M mom’s freaking phone kept going off every two seconds. After about forty or so minutes of this, I got fed up with it and picked up my mom’s phone to tell him my mom’s out to dinner and to knock it off with the freaking texts. I opened the first unread message…and he’s talking about going down on her. I threw the phone clear across the room at the wall, ran out of the house, and took off to the train station planning to get myself out to Ohio to crash with my sister for a while. I didn’t have any money so I just wound up sitting on a bench at the train station in the middle of the night in November feeling like freaking trash.
They’re still together now, but at least he’s finally divorced I guess.”
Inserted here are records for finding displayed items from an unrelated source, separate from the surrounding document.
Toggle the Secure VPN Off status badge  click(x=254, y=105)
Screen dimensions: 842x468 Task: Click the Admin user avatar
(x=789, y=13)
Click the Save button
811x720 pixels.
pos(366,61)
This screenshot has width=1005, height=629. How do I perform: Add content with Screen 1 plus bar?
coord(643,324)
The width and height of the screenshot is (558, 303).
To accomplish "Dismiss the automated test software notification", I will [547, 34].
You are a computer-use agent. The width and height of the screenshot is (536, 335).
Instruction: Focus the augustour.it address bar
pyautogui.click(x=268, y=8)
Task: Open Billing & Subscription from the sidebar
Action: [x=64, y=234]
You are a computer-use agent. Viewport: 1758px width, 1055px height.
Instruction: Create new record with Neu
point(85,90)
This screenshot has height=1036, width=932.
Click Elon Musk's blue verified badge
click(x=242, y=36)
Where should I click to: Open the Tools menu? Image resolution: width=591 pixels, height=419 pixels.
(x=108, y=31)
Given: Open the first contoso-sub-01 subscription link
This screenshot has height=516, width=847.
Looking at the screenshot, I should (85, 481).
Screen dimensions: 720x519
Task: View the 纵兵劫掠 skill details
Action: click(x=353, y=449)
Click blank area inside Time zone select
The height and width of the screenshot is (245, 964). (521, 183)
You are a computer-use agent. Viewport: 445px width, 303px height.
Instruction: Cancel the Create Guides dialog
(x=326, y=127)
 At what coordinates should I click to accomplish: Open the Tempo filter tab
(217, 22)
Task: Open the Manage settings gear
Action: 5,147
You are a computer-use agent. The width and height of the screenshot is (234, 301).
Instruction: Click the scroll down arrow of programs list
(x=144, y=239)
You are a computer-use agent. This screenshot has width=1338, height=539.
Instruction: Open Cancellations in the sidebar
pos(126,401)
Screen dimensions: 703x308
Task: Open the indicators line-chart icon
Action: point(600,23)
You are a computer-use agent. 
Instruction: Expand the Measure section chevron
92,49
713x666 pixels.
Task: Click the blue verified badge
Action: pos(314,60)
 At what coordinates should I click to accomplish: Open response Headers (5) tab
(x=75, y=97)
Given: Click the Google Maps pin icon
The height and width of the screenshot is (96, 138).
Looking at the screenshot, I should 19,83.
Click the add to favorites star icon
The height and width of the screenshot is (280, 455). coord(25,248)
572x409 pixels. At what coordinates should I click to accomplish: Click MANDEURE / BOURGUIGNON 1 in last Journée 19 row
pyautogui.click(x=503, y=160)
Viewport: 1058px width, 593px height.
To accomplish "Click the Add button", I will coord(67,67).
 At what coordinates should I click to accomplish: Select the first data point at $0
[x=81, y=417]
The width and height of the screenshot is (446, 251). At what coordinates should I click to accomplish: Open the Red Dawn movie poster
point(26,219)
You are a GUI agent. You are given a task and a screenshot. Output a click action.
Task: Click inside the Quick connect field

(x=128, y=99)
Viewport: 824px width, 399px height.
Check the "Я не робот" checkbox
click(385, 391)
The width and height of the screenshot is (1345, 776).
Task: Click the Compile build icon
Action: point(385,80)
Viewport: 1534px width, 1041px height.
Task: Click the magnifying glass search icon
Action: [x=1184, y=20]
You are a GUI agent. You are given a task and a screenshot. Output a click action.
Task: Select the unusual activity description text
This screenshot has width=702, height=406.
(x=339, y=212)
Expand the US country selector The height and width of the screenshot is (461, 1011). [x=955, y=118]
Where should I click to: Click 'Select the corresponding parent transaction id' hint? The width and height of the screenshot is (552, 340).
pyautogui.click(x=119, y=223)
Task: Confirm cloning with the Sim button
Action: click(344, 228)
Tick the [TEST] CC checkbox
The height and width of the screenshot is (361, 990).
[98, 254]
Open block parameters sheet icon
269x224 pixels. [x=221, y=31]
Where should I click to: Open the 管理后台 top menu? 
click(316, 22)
Pride Can Be An Ugly Thing
“Even though my parents are separated and seemingly hate each other, my dad is still clearly in love with my mom. No matter how much my dad pushes her away, my mom is subconsciously open to the idea of getting him back. My dad, however, has a pride issue and is incapable of admitting his love for my mom, acting on it, or sacrificing for it.
I regret learning this and I don’t. The reason I regret learning this is because now I look at the two of them differently. I hate the fact that I see my dad for who he is. A guy who is completely miserable without my mom. He’s a functioning addict and it’s clear as day that his only cure is getting my mom back. At the same time, I don’t regret learning this, because its what got me back together with my girlfriend. I realized that I too have an ego/pride issue and that I was still in love with my girlfriend, but incapable of admitting it, acting on it, or sacrificing for it. Once I realized how crazy I was being, it all hit me. I needed her back.
My parents were always separated while I was growing up, and the idea of them being together sounds grotesque to me. But they’ve both been single for the longest time and they really need to put their pride aside and be happy together.”